___ Dataset ___
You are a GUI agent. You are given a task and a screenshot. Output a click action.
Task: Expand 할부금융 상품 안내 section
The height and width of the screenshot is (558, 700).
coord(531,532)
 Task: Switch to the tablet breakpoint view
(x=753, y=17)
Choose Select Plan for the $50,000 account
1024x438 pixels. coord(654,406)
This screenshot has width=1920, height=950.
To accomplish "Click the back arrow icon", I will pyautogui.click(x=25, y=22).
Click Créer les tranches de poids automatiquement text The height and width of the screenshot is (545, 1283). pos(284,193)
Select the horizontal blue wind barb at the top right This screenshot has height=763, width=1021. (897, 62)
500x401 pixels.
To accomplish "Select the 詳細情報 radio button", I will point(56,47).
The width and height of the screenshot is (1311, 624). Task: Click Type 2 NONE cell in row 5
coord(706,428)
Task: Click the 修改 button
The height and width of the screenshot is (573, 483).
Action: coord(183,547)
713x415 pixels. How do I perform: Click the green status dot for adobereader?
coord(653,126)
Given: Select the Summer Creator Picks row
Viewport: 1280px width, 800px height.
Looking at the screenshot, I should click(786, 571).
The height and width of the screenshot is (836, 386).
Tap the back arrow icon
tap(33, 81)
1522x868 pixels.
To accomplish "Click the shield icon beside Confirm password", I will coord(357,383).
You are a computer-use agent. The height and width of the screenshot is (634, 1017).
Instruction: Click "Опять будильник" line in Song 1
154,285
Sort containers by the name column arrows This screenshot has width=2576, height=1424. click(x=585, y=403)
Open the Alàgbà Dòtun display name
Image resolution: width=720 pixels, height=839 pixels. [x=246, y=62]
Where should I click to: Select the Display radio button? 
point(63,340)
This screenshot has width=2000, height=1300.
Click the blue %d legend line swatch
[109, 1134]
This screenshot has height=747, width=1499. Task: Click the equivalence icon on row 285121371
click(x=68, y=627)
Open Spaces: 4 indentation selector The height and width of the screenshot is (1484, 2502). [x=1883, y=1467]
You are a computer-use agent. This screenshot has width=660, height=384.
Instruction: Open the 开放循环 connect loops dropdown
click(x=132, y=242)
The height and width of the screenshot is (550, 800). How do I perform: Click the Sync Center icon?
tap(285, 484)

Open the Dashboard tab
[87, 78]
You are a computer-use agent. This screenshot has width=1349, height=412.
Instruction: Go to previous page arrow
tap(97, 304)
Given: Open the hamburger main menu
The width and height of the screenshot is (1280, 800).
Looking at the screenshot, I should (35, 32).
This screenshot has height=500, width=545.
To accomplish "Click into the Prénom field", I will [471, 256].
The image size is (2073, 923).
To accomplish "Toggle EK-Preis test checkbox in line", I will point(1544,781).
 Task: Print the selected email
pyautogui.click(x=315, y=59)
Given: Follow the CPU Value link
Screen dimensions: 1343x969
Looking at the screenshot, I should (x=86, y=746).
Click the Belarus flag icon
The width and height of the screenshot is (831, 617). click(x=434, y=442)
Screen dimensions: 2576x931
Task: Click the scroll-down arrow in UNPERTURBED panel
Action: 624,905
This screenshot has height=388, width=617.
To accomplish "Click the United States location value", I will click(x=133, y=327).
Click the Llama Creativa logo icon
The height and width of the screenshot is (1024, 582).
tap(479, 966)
___
_What you should do_
Rewrite all the records above, replacing each "computer-use agent" with "desktop agent" and leaving everything else as it is.

_Result_
You are a GUI agent. You are given a task and a screenshot. Output a click action.
Task: Expand 할부금융 상품 안내 section
The height and width of the screenshot is (558, 700).
coord(531,532)
 Task: Switch to the tablet breakpoint view
(x=753, y=17)
Choose Select Plan for the $50,000 account
1024x438 pixels. coord(654,406)
This screenshot has width=1920, height=950.
To accomplish "Click the back arrow icon", I will pyautogui.click(x=25, y=22).
Click Créer les tranches de poids automatiquement text The height and width of the screenshot is (545, 1283). pos(284,193)
Select the horizontal blue wind barb at the top right This screenshot has height=763, width=1021. (897, 62)
500x401 pixels.
To accomplish "Select the 詳細情報 radio button", I will point(56,47).
The width and height of the screenshot is (1311, 624). Task: Click Type 2 NONE cell in row 5
coord(706,428)
Task: Click the 修改 button
The height and width of the screenshot is (573, 483).
Action: coord(183,547)
713x415 pixels. How do I perform: Click the green status dot for adobereader?
coord(653,126)
Given: Select the Summer Creator Picks row
Viewport: 1280px width, 800px height.
Looking at the screenshot, I should click(786, 571).
The height and width of the screenshot is (836, 386).
Tap the back arrow icon
tap(33, 81)
1522x868 pixels.
To accomplish "Click the shield icon beside Confirm password", I will coord(357,383).
You are a desktop agent. The height and width of the screenshot is (634, 1017).
Instruction: Click "Опять будильник" line in Song 1
154,285
Sort containers by the name column arrows This screenshot has width=2576, height=1424. click(x=585, y=403)
Open the Alàgbà Dòtun display name
Image resolution: width=720 pixels, height=839 pixels. [x=246, y=62]
Where should I click to: Select the Display radio button? 
point(63,340)
This screenshot has width=2000, height=1300.
Click the blue %d legend line swatch
[109, 1134]
This screenshot has height=747, width=1499. Task: Click the equivalence icon on row 285121371
click(x=68, y=627)
Open Spaces: 4 indentation selector The height and width of the screenshot is (1484, 2502). [x=1883, y=1467]
You are a desktop agent. This screenshot has width=660, height=384.
Instruction: Open the 开放循环 connect loops dropdown
click(x=132, y=242)
The height and width of the screenshot is (550, 800). How do I perform: Click the Sync Center icon?
tap(285, 484)

Open the Dashboard tab
[87, 78]
You are a desktop agent. This screenshot has width=1349, height=412.
Instruction: Go to previous page arrow
tap(97, 304)
Given: Open the hamburger main menu
The width and height of the screenshot is (1280, 800).
Looking at the screenshot, I should (35, 32).
This screenshot has height=500, width=545.
To accomplish "Click into the Prénom field", I will [471, 256].
The image size is (2073, 923).
To accomplish "Toggle EK-Preis test checkbox in line", I will point(1544,781).
 Task: Print the selected email
pyautogui.click(x=315, y=59)
Given: Follow the CPU Value link
Screen dimensions: 1343x969
Looking at the screenshot, I should (x=86, y=746).
Click the Belarus flag icon
The width and height of the screenshot is (831, 617). click(x=434, y=442)
Screen dimensions: 2576x931
Task: Click the scroll-down arrow in UNPERTURBED panel
Action: 624,905
This screenshot has height=388, width=617.
To accomplish "Click the United States location value", I will click(x=133, y=327).
Click the Llama Creativa logo icon
The height and width of the screenshot is (1024, 582).
tap(479, 966)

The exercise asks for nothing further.